Let's break this into parts and examine the meaning of each piece:
智渊 (pinyin: zhi-4 yuan-1) [name]
别 (bie-2) don't
伤心 (shang-1 xin-1) be sad (be depressed, be upset, etc.)
爱兰 (ai-4 lan-2) [name]
可以 (ke-3 yi-3) can
帮 (bang-1) help
你。 (ni-3) you.
我们 (wo-3 men) we
一起 (yi-4 qi-3) together
学习 (xue-2 xi-2) study
吧 (ba) [ending exclamation]
Roughly translated, this means Zhi-yuan, don't be upset! Ai-lan can help you. Let's study together!
Based on this sentence, we can also guess some context: it is not uncommon in Chinese to reference oneself in the third person. I rewrite the translation to help you understand: Zhi-yuan, don't be upset! I [Ai-lan] can help you. Let's study together!
Let me try to guess some context. This sentence is probably related to school. You may have recently received some scores or grades, and you may not have done too well, so the speaker assumes/imagines that you are disappointed, and he is comforting you and offering help. If I am way off, you may laugh at me.
Amusing how much information one can infer from one sentence.
P.S. Regarding your concern that 爱 means love: you are right--typically used, it means love. However, when used in a name, it is literally part of the name. The word's meaning may give meaning/significance to the name, but it is essentially just the name. In the same way English has names such as Grace, Valentine, and Lily, Chinese has names made of common words that make certain names beautiful--and other names awkward...

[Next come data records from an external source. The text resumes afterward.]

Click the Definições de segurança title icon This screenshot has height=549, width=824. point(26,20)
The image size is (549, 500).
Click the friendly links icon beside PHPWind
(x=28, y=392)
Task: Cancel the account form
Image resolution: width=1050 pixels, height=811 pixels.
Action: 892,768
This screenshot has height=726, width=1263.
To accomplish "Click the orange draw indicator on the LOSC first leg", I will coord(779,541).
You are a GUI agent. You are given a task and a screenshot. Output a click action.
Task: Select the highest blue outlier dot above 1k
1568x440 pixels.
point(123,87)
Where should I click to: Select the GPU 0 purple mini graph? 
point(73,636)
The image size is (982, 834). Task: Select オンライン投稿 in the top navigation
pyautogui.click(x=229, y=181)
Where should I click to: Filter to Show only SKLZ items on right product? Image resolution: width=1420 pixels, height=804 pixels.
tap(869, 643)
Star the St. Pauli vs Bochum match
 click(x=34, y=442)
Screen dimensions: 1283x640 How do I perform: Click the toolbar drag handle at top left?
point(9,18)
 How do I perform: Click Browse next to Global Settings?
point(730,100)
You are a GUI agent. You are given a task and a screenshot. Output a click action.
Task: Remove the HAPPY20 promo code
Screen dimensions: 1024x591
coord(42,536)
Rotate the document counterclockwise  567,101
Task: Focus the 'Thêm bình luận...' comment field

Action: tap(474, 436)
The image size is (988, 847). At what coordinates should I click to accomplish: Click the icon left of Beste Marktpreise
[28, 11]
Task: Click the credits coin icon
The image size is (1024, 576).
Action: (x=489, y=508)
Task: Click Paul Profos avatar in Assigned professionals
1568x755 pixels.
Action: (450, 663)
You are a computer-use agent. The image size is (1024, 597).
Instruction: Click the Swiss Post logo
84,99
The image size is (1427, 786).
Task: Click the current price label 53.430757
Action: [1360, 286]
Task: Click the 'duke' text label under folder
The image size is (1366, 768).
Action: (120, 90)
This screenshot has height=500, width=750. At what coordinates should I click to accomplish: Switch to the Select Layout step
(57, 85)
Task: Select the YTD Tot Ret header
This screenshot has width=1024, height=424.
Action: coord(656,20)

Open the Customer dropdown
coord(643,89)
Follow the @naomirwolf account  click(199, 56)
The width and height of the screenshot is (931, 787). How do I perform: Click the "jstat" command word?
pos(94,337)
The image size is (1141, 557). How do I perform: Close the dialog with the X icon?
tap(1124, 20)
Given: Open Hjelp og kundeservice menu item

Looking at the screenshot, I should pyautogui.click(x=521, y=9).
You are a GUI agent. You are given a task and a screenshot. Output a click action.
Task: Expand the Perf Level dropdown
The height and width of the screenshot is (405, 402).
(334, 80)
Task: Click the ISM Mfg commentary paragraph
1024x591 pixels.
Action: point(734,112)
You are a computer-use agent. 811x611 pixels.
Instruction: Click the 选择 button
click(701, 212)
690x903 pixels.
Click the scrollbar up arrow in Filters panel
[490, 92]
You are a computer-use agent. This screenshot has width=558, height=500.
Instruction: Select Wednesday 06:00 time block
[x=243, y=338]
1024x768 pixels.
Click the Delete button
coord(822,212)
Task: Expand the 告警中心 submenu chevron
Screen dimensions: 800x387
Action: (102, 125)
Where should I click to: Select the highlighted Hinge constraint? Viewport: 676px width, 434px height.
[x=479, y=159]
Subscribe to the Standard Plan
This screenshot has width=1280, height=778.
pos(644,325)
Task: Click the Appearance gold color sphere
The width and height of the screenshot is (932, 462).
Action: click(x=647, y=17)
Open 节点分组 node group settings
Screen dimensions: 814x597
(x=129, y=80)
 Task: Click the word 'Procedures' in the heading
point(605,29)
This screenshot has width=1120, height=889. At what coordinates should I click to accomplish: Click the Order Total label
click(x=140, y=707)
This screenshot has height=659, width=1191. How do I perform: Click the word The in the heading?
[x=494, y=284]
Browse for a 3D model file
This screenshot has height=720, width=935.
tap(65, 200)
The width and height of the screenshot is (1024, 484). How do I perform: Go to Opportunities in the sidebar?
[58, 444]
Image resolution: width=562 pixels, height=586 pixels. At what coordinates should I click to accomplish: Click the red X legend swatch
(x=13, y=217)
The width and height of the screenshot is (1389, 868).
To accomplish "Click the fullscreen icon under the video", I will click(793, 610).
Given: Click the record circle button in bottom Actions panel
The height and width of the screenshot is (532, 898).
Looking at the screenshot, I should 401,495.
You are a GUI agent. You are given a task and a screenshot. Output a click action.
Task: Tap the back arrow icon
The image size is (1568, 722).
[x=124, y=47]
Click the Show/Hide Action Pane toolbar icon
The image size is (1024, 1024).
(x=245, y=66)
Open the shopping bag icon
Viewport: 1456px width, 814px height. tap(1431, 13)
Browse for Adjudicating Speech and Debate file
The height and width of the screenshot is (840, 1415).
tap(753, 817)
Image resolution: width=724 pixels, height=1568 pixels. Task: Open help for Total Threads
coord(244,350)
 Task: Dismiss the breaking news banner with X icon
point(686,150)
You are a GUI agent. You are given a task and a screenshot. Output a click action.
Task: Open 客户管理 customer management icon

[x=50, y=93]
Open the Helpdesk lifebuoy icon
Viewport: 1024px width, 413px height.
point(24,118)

P.P.S. Since Chinese is such a tremendously different language than English, and since its history is largely independent of English, it should not be too strange that the punctuation is different. In general, it it best that you use Chinese full-width punctuation (。，) when writing in Chinese and Latin half-width punctuation (.,) when writing in Latin-related languages.